*What the exercise asks*: The only acceptable output is every entry, printed exactly.

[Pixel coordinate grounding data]
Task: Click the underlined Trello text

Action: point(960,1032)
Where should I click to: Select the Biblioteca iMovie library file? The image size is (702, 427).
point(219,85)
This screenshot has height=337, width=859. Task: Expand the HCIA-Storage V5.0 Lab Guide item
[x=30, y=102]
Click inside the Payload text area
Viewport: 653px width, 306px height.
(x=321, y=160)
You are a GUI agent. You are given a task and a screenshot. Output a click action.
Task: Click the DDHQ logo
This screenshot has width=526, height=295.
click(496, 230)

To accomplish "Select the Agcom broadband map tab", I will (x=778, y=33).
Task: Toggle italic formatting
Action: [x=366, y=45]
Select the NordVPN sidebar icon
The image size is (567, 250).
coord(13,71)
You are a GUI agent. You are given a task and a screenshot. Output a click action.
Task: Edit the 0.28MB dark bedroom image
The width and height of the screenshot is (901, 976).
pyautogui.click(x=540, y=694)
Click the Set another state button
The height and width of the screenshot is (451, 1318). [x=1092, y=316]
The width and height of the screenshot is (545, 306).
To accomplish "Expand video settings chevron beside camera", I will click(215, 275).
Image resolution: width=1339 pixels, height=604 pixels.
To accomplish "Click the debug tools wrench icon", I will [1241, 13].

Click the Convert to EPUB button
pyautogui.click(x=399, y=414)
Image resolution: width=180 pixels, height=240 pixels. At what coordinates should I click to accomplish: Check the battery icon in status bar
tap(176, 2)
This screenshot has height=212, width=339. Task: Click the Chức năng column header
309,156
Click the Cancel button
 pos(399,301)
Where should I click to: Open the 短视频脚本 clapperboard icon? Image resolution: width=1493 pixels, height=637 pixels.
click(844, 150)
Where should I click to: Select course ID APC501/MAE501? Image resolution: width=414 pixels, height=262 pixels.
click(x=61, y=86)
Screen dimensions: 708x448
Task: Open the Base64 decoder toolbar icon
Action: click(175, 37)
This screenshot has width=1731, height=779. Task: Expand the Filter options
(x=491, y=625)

*Final answer*:
Task: Click the underlined Trello text

Action: point(960,1032)
Where should I click to: Select the Biblioteca iMovie library file? The image size is (702, 427).
point(219,85)
This screenshot has height=337, width=859. Task: Expand the HCIA-Storage V5.0 Lab Guide item
[x=30, y=102]
Click inside the Payload text area
Viewport: 653px width, 306px height.
(x=321, y=160)
You are a GUI agent. You are given a task and a screenshot. Output a click action.
Task: Click the DDHQ logo
This screenshot has width=526, height=295.
click(496, 230)

To accomplish "Select the Agcom broadband map tab", I will (x=778, y=33).
Task: Toggle italic formatting
Action: [x=366, y=45]
Select the NordVPN sidebar icon
The image size is (567, 250).
coord(13,71)
You are a GUI agent. You are given a task and a screenshot. Output a click action.
Task: Edit the 0.28MB dark bedroom image
The width and height of the screenshot is (901, 976).
pyautogui.click(x=540, y=694)
Click the Set another state button
The height and width of the screenshot is (451, 1318). [x=1092, y=316]
The width and height of the screenshot is (545, 306).
To accomplish "Expand video settings chevron beside camera", I will click(215, 275).
Image resolution: width=1339 pixels, height=604 pixels.
To accomplish "Click the debug tools wrench icon", I will [1241, 13].

Click the Convert to EPUB button
pyautogui.click(x=399, y=414)
Image resolution: width=180 pixels, height=240 pixels. At what coordinates should I click to accomplish: Check the battery icon in status bar
tap(176, 2)
This screenshot has height=212, width=339. Task: Click the Chức năng column header
309,156
Click the Cancel button
 pos(399,301)
Where should I click to: Open the 短视频脚本 clapperboard icon? Image resolution: width=1493 pixels, height=637 pixels.
click(844, 150)
Where should I click to: Select course ID APC501/MAE501? Image resolution: width=414 pixels, height=262 pixels.
click(x=61, y=86)
Screen dimensions: 708x448
Task: Open the Base64 decoder toolbar icon
Action: click(175, 37)
This screenshot has width=1731, height=779. Task: Expand the Filter options
(x=491, y=625)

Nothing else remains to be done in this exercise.